EXERCISE GOAL: Below are the entries to work from; restate word for word the portion that opens with the line containing "Instruction: Click the" and closes with the line containing "Image resolution: width=1822", keeping both.

[Data extracted from a collection]
══════════
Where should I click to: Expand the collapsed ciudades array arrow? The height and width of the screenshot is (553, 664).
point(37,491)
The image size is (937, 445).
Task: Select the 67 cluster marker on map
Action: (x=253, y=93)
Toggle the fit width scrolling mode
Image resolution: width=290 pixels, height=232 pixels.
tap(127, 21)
══════════
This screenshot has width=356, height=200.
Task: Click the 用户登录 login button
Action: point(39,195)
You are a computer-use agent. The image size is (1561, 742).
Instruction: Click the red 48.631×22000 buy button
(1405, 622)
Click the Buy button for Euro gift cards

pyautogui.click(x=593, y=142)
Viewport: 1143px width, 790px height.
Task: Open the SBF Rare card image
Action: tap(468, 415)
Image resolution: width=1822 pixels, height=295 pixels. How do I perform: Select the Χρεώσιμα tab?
══════════
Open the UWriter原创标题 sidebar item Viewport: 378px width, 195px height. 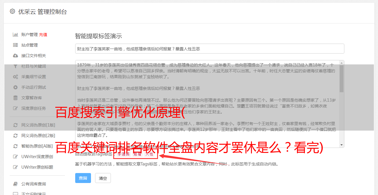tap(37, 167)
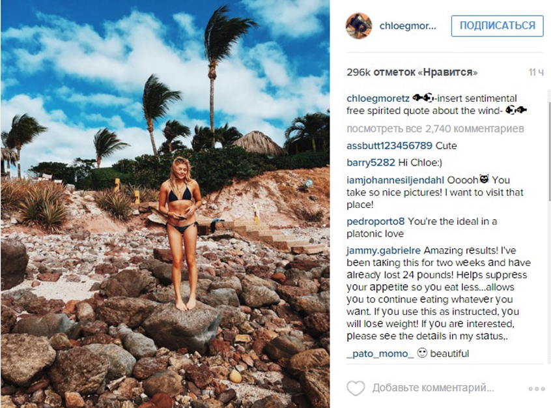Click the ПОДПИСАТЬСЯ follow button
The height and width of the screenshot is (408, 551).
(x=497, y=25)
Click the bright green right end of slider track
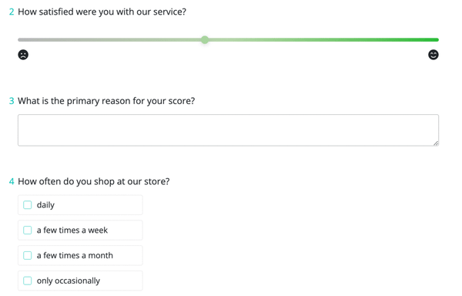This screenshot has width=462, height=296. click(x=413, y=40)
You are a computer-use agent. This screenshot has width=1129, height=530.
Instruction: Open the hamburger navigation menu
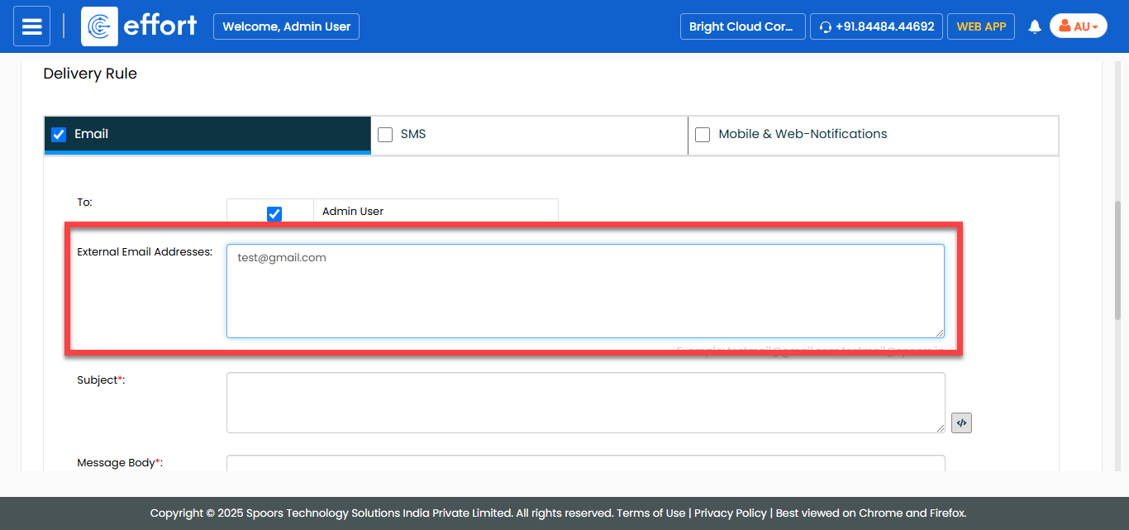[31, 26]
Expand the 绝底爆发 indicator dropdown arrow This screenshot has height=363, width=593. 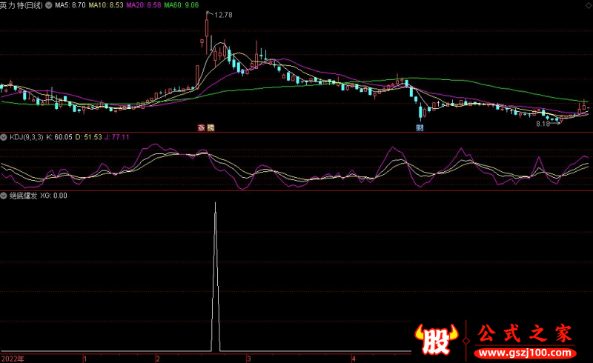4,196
══════════
SOLUTION FOR THIS PROBLEM:
Instruction: Click the red 48.631×22000 buy button
(1405, 622)
Click the Buy button for Euro gift cards

pyautogui.click(x=593, y=142)
Viewport: 1143px width, 790px height.
Task: Open the SBF Rare card image
Action: tap(468, 415)
Image resolution: width=1822 pixels, height=295 pixels. How do I perform: Select the Χρεώσιμα tab?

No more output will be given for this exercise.